(Activity) "computer" is the word to look for; copy each line of the listing where it occurs.

(Data for this exercise)
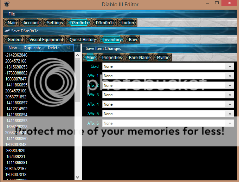Expand the Affix: 5 dropdown

(230, 114)
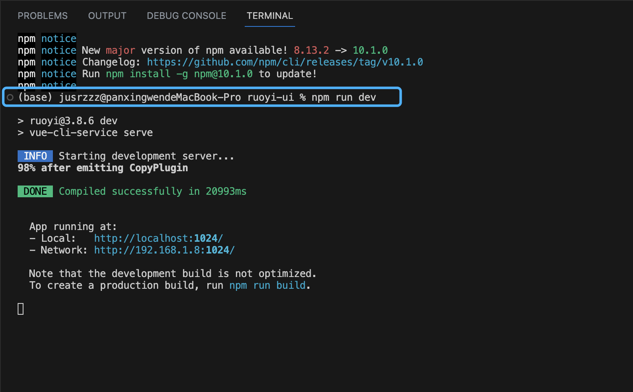Open the Network 192.168.1.8:1024 URL
The height and width of the screenshot is (392, 633).
click(x=164, y=250)
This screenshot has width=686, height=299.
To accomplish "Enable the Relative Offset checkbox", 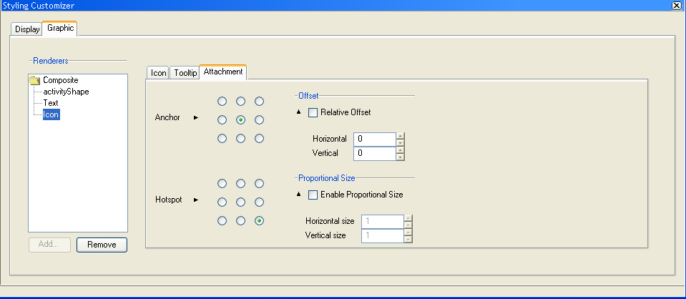I will click(x=313, y=112).
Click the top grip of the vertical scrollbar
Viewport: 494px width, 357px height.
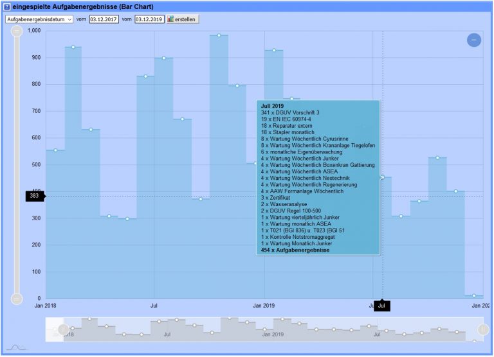tap(17, 30)
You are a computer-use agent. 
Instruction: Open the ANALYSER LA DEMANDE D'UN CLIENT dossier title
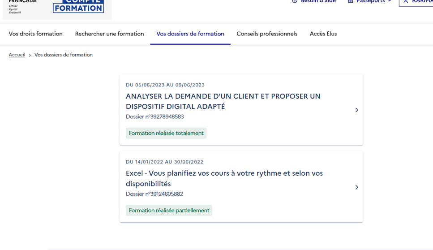[x=223, y=101]
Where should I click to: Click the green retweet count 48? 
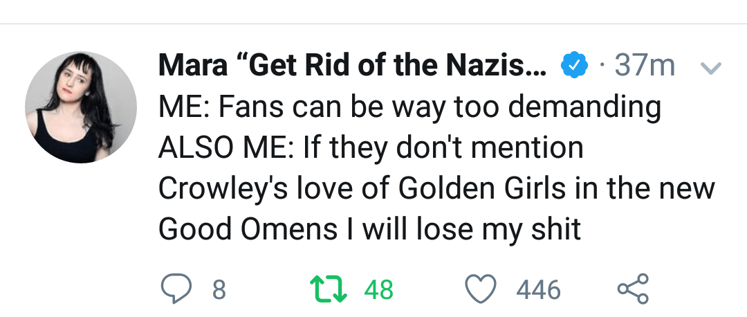click(378, 289)
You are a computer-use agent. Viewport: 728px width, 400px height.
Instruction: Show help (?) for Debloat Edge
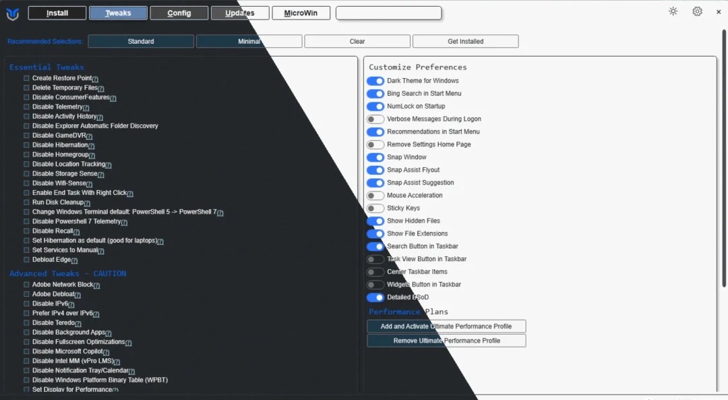[74, 260]
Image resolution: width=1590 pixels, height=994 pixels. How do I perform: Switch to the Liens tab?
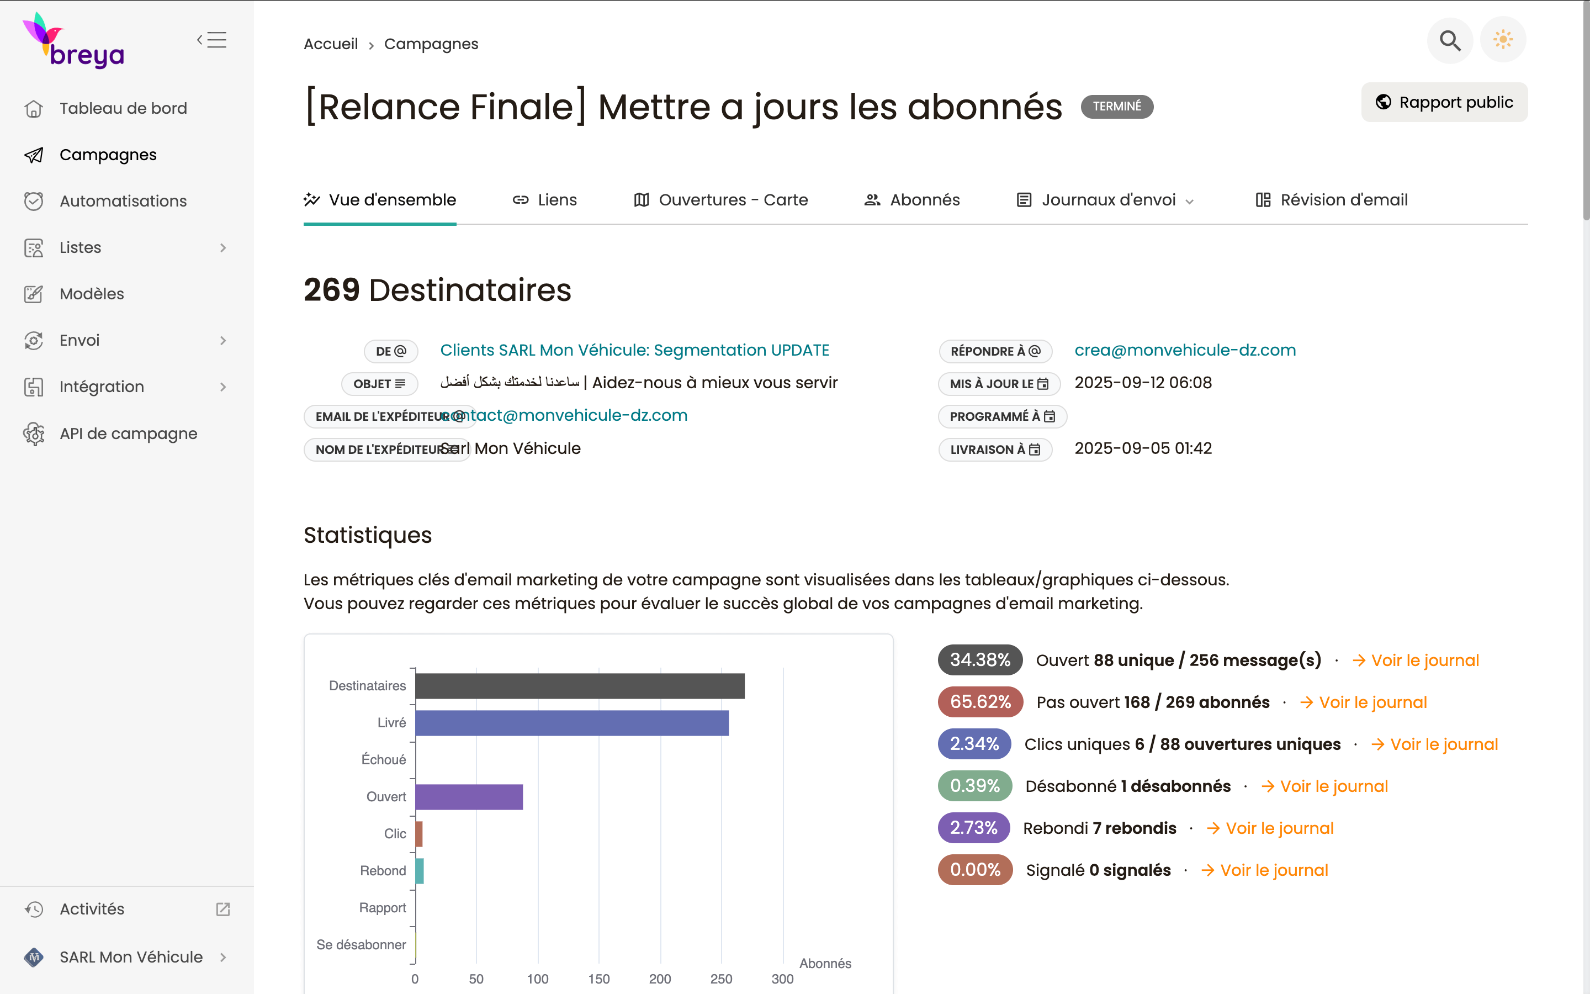click(545, 200)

(Task output)
You are a computer-use agent. 
You are a computer-use agent. Viewport: 728px width, 400px height.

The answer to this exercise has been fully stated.